Recently, a surrogate model was proposed that employs a factorization machine to approximate the underlying input-output mapping of the original system, with quantum annealing used to optimize the resulting surrogate function. Inspired by this approach, we propose an enhanced surrogate model that incorporates additional slack variables into both the factorization machine and its associated Ising representation thereby unifying what was by design a two-step process into a single, integrated step. During the training phase, the slack variables are iteratively updated, enabling the model to account for higher-order feature interactions. We apply the proposed method to the task of predicting drug combination effects. Experimental results indicate that the introduction of slack variables leads to a notable improvement of performance. Our algorithm offers a promising approach for building efficient surrogate models that exploit potential quantum advantages.

Figures (6)

• Figure 1: Schematic diagram illustrating the training and test data split. Training data are marked by circles, and test data by crosses. (a) Prediction of dose-response matrix for a given drug combination. In this scenario, we select three types of data points as training samples: single-drug responses (shown in blue), diagonal combinations (green), and a set of randomly selected combination-dose pairs (magenta). The goal is to predict the full dose-response matrix based on these sparse observations. (b) Prediction of unseen drug combination effects. Here, the dataset is first divided into tested drug combinations and unseen drug combinations. For the tested combinations, the data are further split into training and test sets following the same approach as in panel (a). For the unseen combinations, however, no drug combination data are available during training—Only the test single-drug samples (crosses) are known.
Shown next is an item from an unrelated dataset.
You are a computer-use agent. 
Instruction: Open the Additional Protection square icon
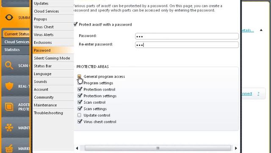pyautogui.click(x=9, y=107)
• Figure 2: Correlations in the first prediction scenario, which focuses on reconstructing the dose-response matrix for a given drug combination. Each matrix is trained independently, and the reported correlations are averaged over all $192$ drug combinations.
• Figure 3: Correlations in the second scenario on prediction of unseen drug combination effect for a certain cell line. The correlations are the average of ten cell lines.
• Figure 4: Comparison between the true responses and the predicted responses. (a) No slack variable. (b) Sixteen slack variables.
• Figure 5: Comparison between the true responses and the predicted responses with only the best responses of all the dose-response matrices are shown. (a) No slack variable. (b) Sixteen slack variables.